La pieza clave de la prueba
En contextos con culpa concurrente, añade, esa solidez es todavía más relevante, porque cualquier debilidad probatoria puede desplazar el resultado final.
En este tipo de reclamaciones, la prueba suele pivotar sobre una pieza clave: los informes neuropsicológicos, respaldados por informes de neurología y pruebas estandarizadas y validadas internacionalmente.
Son herramientas destinadas a objetivar las llamadas funciones superiores —atención y concentración, memoria, velocidad de procesamiento y funciones ejecutivas como planificación, organización o toma de decisiones—, precisamente aquellas que se alteran con mayor frecuencia en muchas secuelas invisibles y que, si no se miden con precisión, resultan difíciles de trasladar al lenguaje jurídico.

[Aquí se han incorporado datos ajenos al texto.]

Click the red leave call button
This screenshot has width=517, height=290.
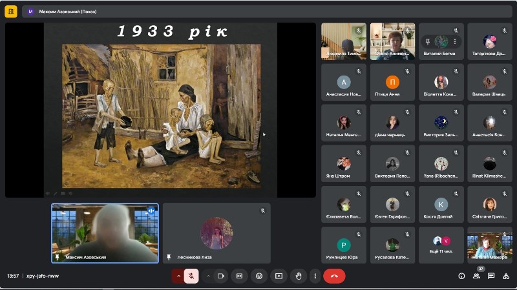pyautogui.click(x=334, y=276)
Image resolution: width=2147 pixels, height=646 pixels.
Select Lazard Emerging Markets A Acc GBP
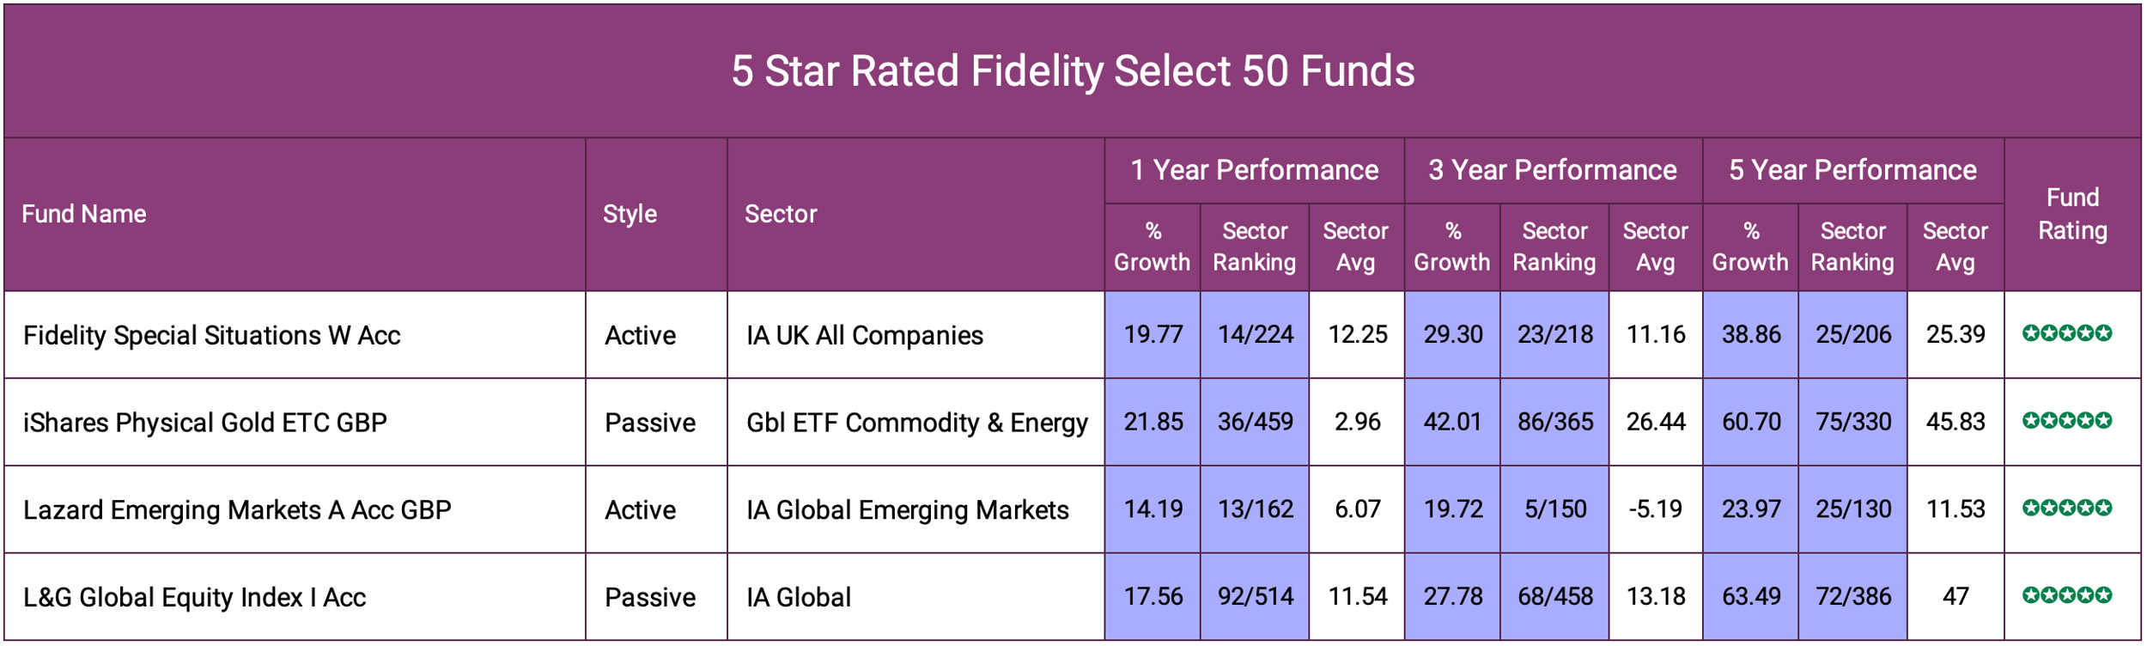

Los peritajes incorporados al procedimiento reflejan que la joven puede continuar sus estudios, pero con adaptaciones: más tiempo para determinadas tareas, ajustes de carga y pausas frecuentes por fatiga mental.
No se trata de una imposibilidad absoluta para avanzar, sino de una realidad más compleja de explicar —y de acreditar—: el sobreesfuerzo sostenido para alcanzar resultados que, sin lesión cerebral, exigirían un menor coste personal, con impacto directo en el rendimiento y en la calidad de vida.
El caso, además, se inscribe en un marco más amplio.
Según la Encuesta de Discapacidad, Autonomía Personal y Situaciones de Dependencia (INE, abril de 2022), en España viven más de 435.400 personas con daño cerebral adquirido, y 73.900 lo presentan como consecuencia de un traumatismo craneoencefálico.
En ese contexto, esta resolución contribuye a visibilizar una problemática todavía poco comprendida: lesiones que no siempre se aprecian desde fuera, pero que pueden marcar de forma decisiva el futuro académico, laboral y personal de quien las sufre.
En ese contexto, esta indemnización —aunque modulada por la concurrencia de culpa atribuida a la propia víctima— contribuye a visibilizar una problemática todavía poco comprendida: lesiones que no siempre se aprecian desde fuera, pero que pueden condicionar de forma decisiva el futuro académico, laboral y personal de quien las sufre.
Y deja un mensaje de fondo: cuando el daño es neurocognitivo, la clave está en lo que puede acreditarse con evaluaciones técnicas rigurosas y una defensa capaz de traducir esas limitaciones a términos jurídicos y económicos.